# YOUR ASSIGNMENT:
For this exercise, reproduce only the lines from the one holding "Task: Click the Battery icon in sidebar" through the final line of the data below, exactly, and omit pictures.

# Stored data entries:
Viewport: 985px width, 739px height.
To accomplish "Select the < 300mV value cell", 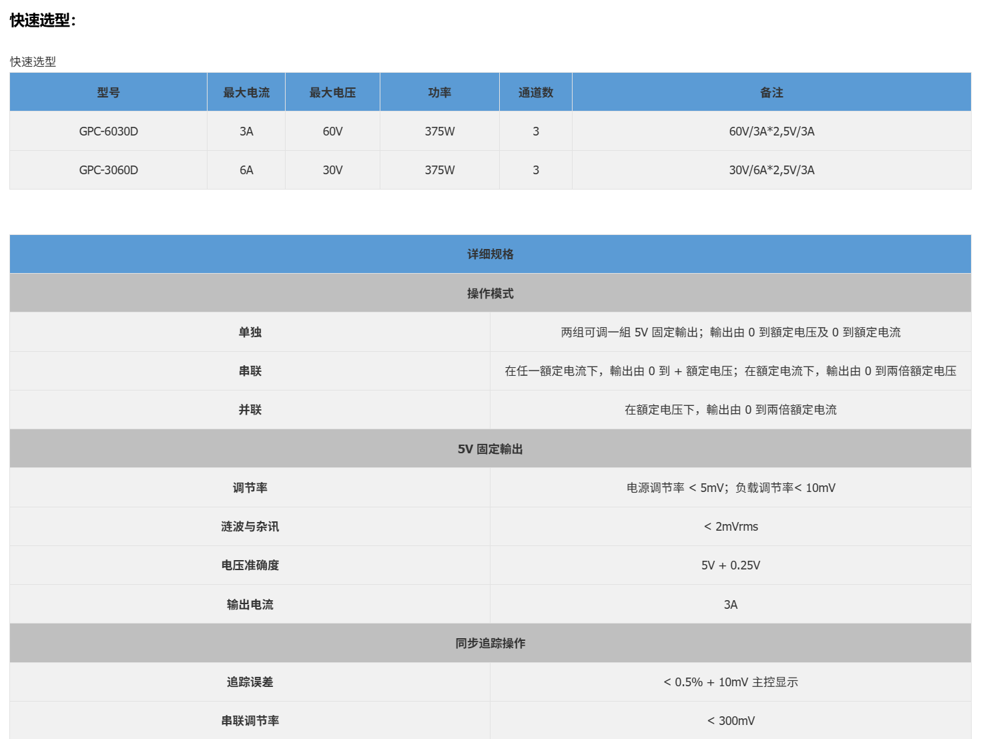I will [731, 720].

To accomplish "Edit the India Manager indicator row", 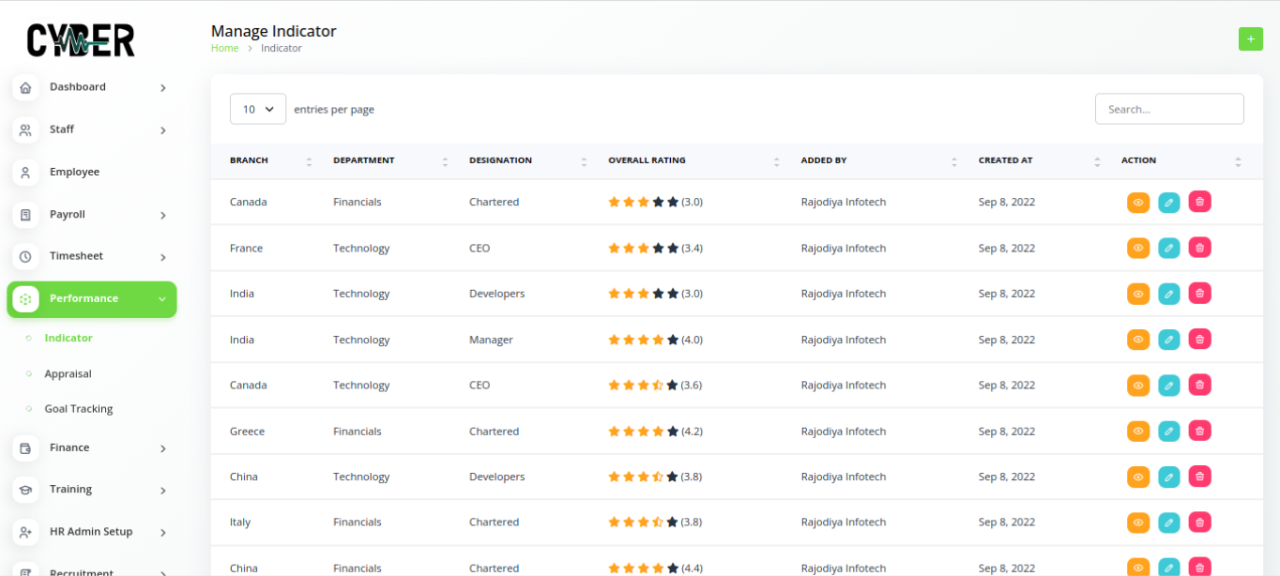I will 1168,340.
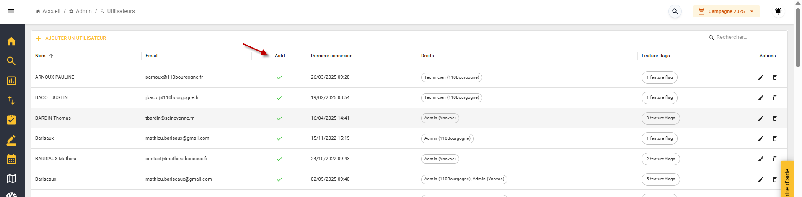Toggle the active checkmark for Barisaux
Image resolution: width=802 pixels, height=197 pixels.
pyautogui.click(x=279, y=138)
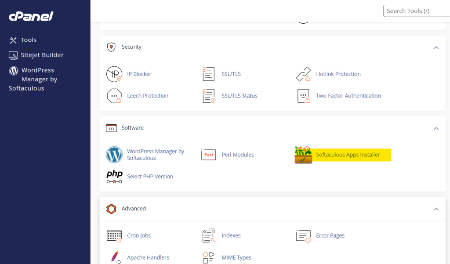Open Cron Jobs from Advanced section
The width and height of the screenshot is (450, 264).
point(139,235)
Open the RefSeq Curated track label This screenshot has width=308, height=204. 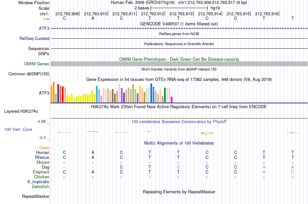[x=34, y=38]
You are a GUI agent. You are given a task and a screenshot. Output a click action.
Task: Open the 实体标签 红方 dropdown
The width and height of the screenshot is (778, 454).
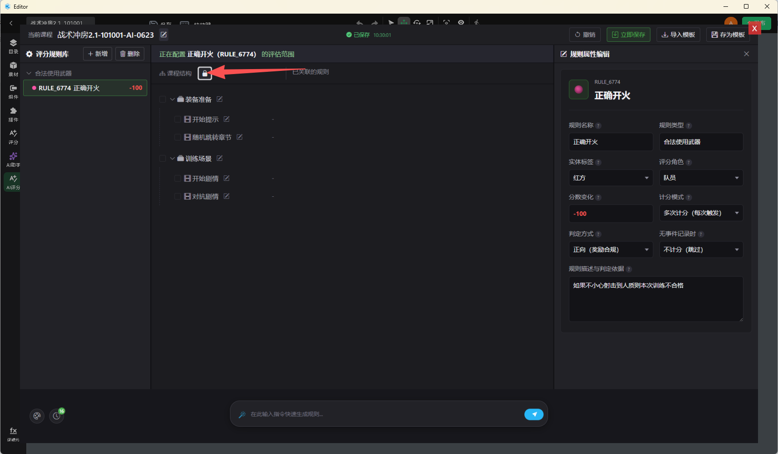tap(610, 178)
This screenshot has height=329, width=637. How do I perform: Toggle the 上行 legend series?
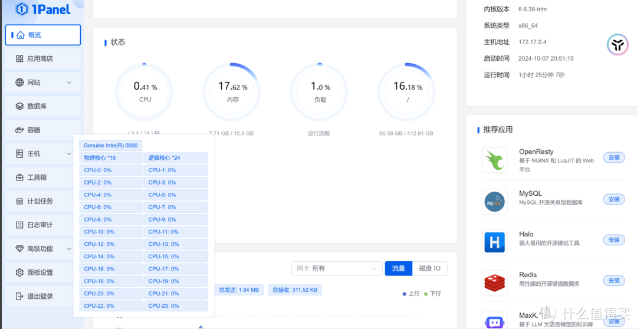[x=411, y=294]
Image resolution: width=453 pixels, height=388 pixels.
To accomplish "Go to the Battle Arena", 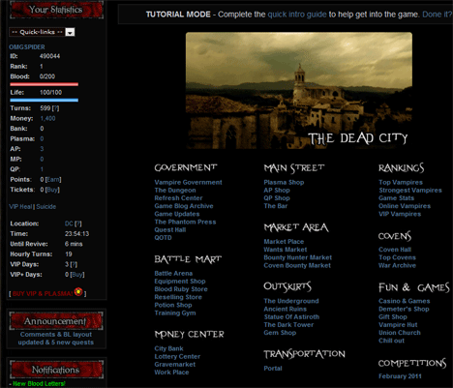I will [173, 273].
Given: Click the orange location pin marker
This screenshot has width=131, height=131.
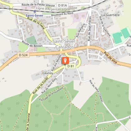Looking at the screenshot, I should click(66, 61).
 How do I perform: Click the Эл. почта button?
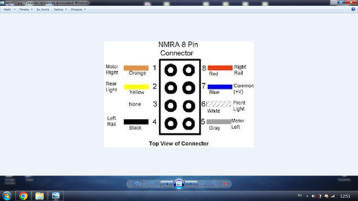click(42, 9)
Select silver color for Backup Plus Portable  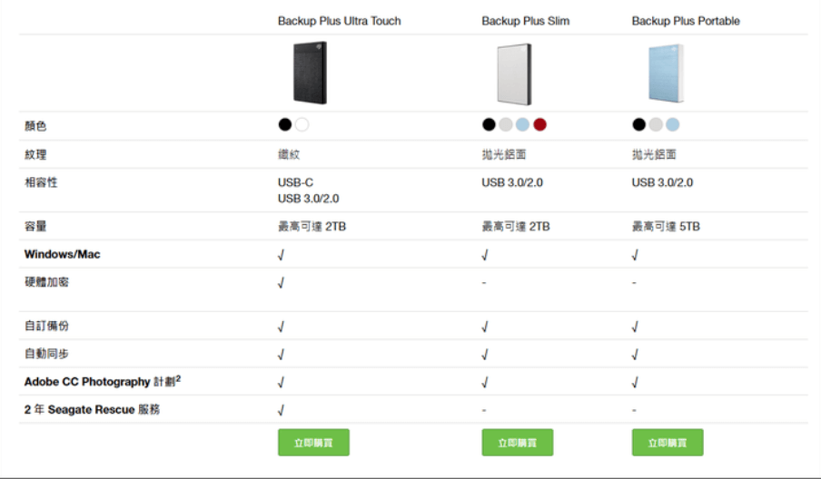coord(656,125)
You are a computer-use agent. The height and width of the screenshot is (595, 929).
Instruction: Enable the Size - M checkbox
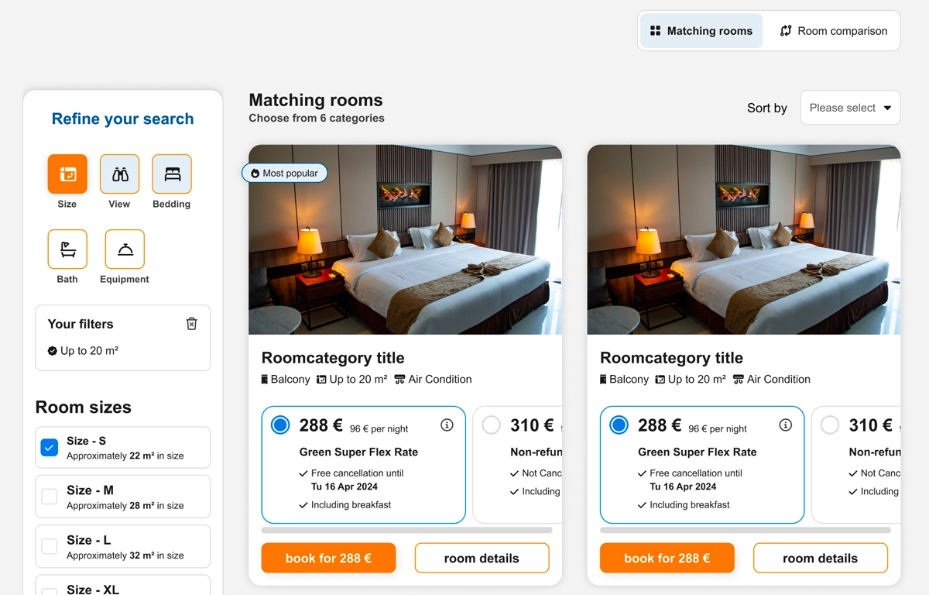tap(50, 497)
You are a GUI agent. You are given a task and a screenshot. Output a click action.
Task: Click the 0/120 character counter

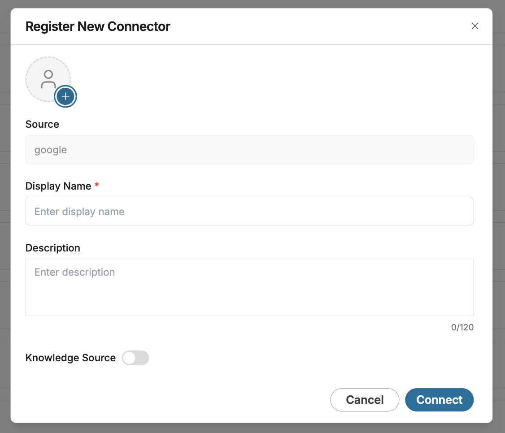point(462,327)
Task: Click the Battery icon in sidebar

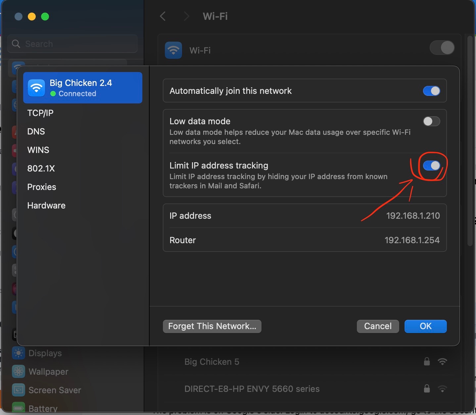Action: (19, 408)
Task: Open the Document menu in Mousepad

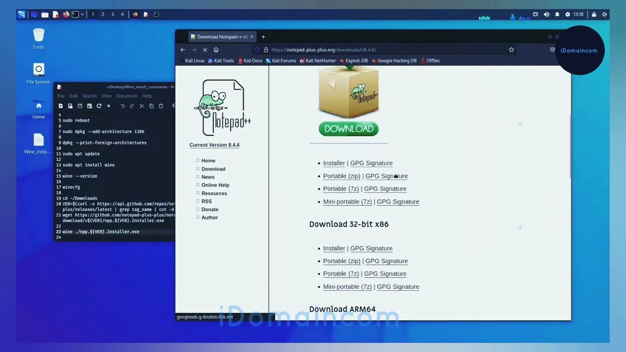Action: click(x=127, y=96)
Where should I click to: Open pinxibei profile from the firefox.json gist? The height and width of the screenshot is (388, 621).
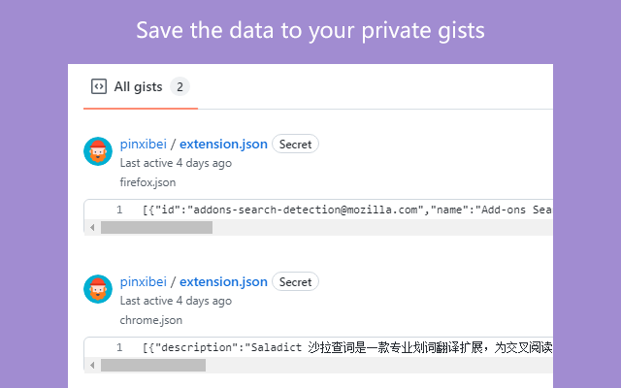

# SOLUTION TO THIS EXERCISE:
Task: Click the Battery icon in sidebar

Action: (19, 408)
Task: Open the Document menu in Mousepad

Action: click(x=127, y=96)
Where should I click to: Open pinxibei profile from the firefox.json gist? The height and width of the screenshot is (388, 621).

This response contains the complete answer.